PURPOSE: Diffusion encoding with asymmetric gradient waveforms is appealing because the asymmetry provides superior efficiency. However, concomitant gradients may cause a residual gradient moment at the end of the waveform, which can cause significant signal error and image artifacts. The purpose of this study was to develop an asymmetric waveform designs for tensor-valued diffusion encoding that is not sensitive to concomitant gradients. METHODS: The "Maxwell index" was proposed as a scalar invariant to capture the effect of concomitant gradients. Optimization of "Maxwell-compensated" waveforms was performed in which this index was constrained.
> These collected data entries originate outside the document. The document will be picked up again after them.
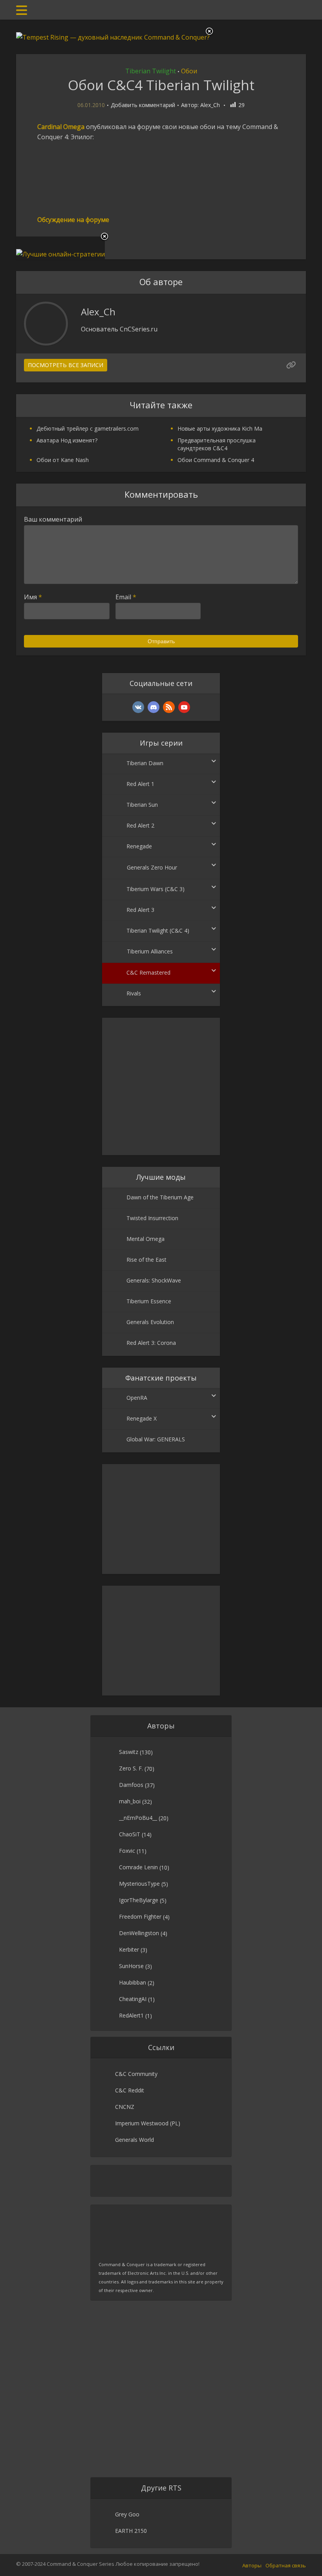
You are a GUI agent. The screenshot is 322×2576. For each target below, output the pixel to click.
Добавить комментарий (143, 105)
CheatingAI (132, 1999)
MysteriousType (139, 1883)
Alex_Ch (210, 105)
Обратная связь (285, 2565)
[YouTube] (184, 707)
Resulting waveforms were compared to waveforms from literature, in terms of the measured and predicted impact of concomitant gradients, by numerical analysis as well as experiments in a phantom and in a healthy human brain. RESULTS: Maxwell-compensated waveforms with Maxwell indices below 100 (mT/m) ms showed negligible signal bias in both numerical analysis and experiments. By contrast, several waveforms from literature showed gross signal bias under the same conditions, leading to a signal bias that was large enough to markedly affect parameter maps. Experimental results were accurately predicted by theory. CONCLUSION: Constraining the Maxwell index in the optimization of asymmetric gradient waveforms yields efficient diffusion encoding that negates the effects of concomitant fields while enabling arbitrary shapes of the b-tensor. This waveform design is especially useful in combination with strong gradients, long encoding times, thick slices, simultaneous multi-slice acquisition, and large FOVs.